[Supplied records]
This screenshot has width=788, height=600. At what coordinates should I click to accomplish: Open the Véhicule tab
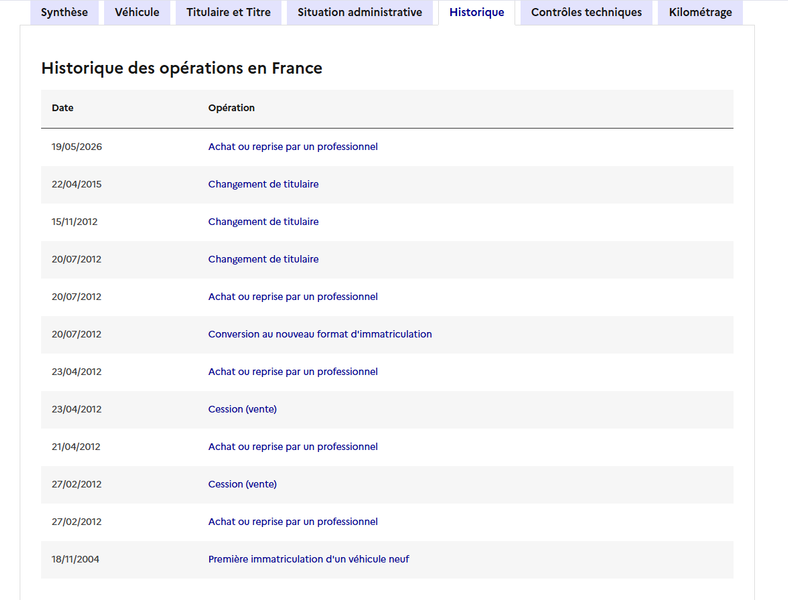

==

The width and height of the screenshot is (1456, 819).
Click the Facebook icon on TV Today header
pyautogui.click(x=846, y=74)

--

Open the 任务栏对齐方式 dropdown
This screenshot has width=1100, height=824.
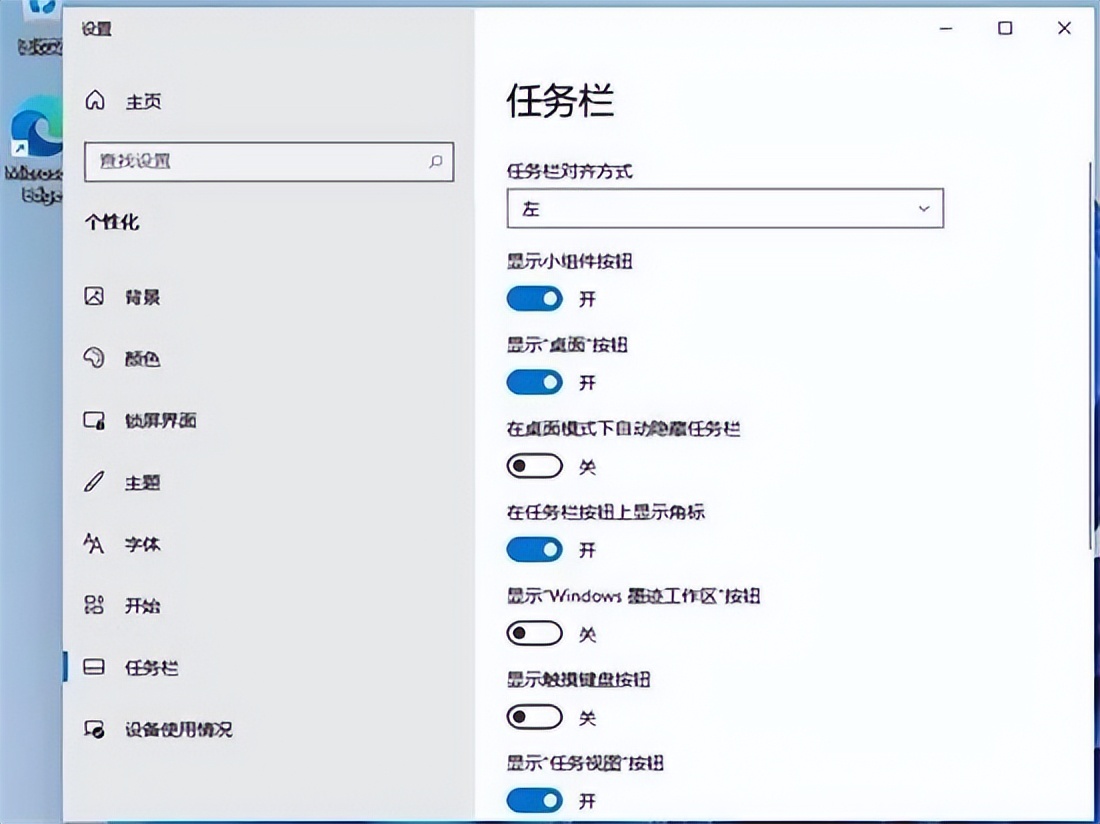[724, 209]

[Work to complete]
Rewrite the lines starting at the one that has "The width and" and stopping after the one that has "pyautogui.click(x=846, y=74)", putting "banner" in place of "header" and changing nothing else.

[Exercise answer]
The width and height of the screenshot is (1456, 819).
Click the Facebook icon on TV Today banner
pyautogui.click(x=846, y=74)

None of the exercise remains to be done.